Today Mr Brown is announcing a rescue package for the plummeting housing market, which will be vital to his chances of stabilising his leadership at a time when the opinion polls have been showing the Conservatives with an unchanged 20-point lead.

This week schools secretary Ed Balls has lashed out at succession talk. That suggests wider tensions at the top following two months of rumours about a leadership challenge. Meanwhile, Mr Brown's ostensible communications chief, Stephen Carter, has been sidelined during internal battles at Number 10 Downing street.

But most serious of all are the continuing shockwaves following Alistair Darling's comments. The pound is now at its lowest ever against the euro since the single currency was launched in 1999, driving up the price of imports. Mr Darling is now being blamed by business leaders for helping Britain talk itself into recession. With growth in the second quarter officially at almost zero, the chief executive of one of Britain's biggest building firms declared recently that anything the Government does will have little chance of reviving the falling housing market.

Against that backdrop, Mr Brown's proposals for a Mortgage Rescue Scheme in which councils, housing associations or even developers will bail out families facing repossession by taking rent in place of mortgage payments are indeed a drop in the ocean. The new mortgage market by some measures has shrunk by more than two thirds since last summer. Possibly as much as £80 billion of lending that was previously available for house purchase has disappeared thanks to the credit crunch. So this limited package will achieve little.

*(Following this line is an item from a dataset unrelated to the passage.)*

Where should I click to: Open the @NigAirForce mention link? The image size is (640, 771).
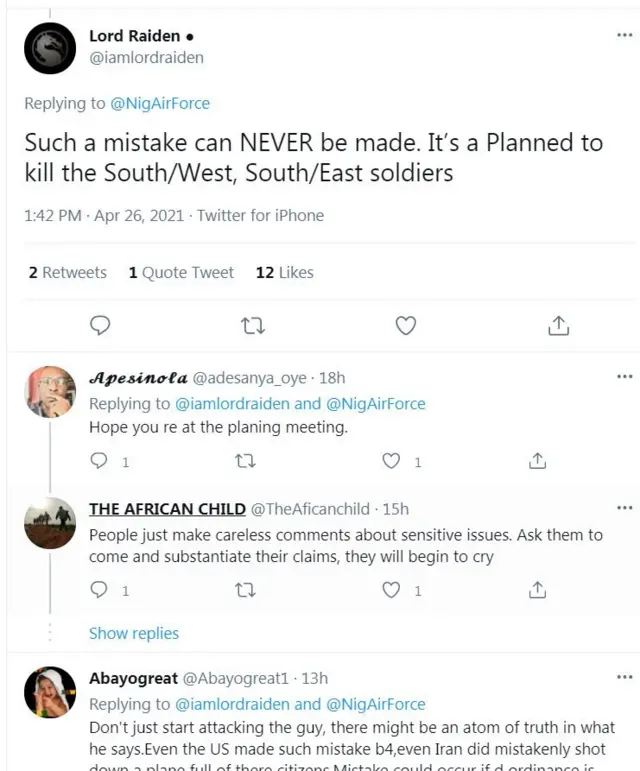[160, 103]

As for the temporary removal of stamp duty on homes below £175,000, that will have little impact in London where the average house price is still around £300,000.

The Mortgage Rescue Scheme will have the positive effect of staving off the trauma of repossession for some hard-pressed families but inevitably it will help a few who turn out to have been reckless rather than deserving.

As for the homeBuy Direct scheme, the limits are too low to help many London housebuyers. And plans for councils to buy up unsold new-build homes could saddle future council taxpayers with liabilities. They will require scrutiny as town halls pick the local developers they choose to help. heavy existing borrowing and a worsening outlook for tax revenues mean any other anti-recession measures will be similarly limited - to say nothing of the Chancellor's room for manoeuvre in this autumn's pre-Budget report. The Bank of England looks unlikely to cut interest rates as inflationary pressures continue.

As Mr Brown contemplates one of the most difficult party conferences any Labour leader has faced in recent times, he will need more than tinkering at the edges of the housing market - and even a Cabinet reshuffle - to revive his fortunes this autumn.